▶ _Document excerpt_:
[Start]
The URL we are triaging certainly looks malicious...

BlueCoat offer this great service https://sitereview.bluecoat.com/sitereview.jsp that will provide a "classification" for a domain you are interested in. In addition to classifying malicious domains they will also provide information on domains that are serving potentially unwanted software and adware.

Again BlueCoat confirms that the domain for the URL we are triaging appears to be malicious.

The https://www.passivetotal.org site is resource that allows researchers and other incident responders to "tag" domains with information such as the malware family they are associated with.

In this case the URL we are triaging has been tagged as "Crime" for crimeware and "Sweet Orange" possibly indicating that it leads to the Sweet Orange Exploit Kit.

The https://www.domaintools.com/ site has a suite of tools that can be used to identify the owners of domains, or group similar domains. This is a good place to start if you suspect a website has been compromised and you want to notify the owner.

In our case our URL doesn't have too much useful information but we can see that it is hosed on a shared hosting site. Possibly something to note for followup later.

Once we have gathered all the information we can from passive analysis it is time to interact with the URL.

Since we won't be using any local tools other than a web browser we will need some online tools to help us download and save a copy of the URL.

Since we won't be directly interacting with the URL using our web browser we will want to profile the user agent string so we can mirror it with our tools. Many exploit kits will deploy specific exploits based on the user agent string (and other browser features) so it is best to mimic the environment you are trying to protect. http://www.useragentstring.com/index.php is a great tool to determine what your user agent is.
[End]
▶ _Record excerpts_:
[Start]
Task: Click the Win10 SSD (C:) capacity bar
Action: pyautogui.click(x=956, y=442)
[End]
[Start]
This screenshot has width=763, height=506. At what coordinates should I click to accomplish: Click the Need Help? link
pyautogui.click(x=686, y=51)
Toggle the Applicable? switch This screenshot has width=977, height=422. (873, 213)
[End]
▶ _Exercise instructions_: Please reproduce the URL-triage passage above word for word, beginning at the words "The https://www.passivetotal.org site is" and stopping after the words "for followup later.".

▶ _The output_:
The https://www.passivetotal.org site is resource that allows researchers and other incident responders to "tag" domains with information such as the malware family they are associated with.

In this case the URL we are triaging has been tagged as "Crime" for crimeware and "Sweet Orange" possibly indicating that it leads to the Sweet Orange Exploit Kit.

The https://www.domaintools.com/ site has a suite of tools that can be used to identify the owners of domains, or group similar domains. This is a good place to start if you suspect a website has been compromised and you want to notify the owner.

In our case our URL doesn't have too much useful information but we can see that it is hosed on a shared hosting site. Possibly something to note for followup later.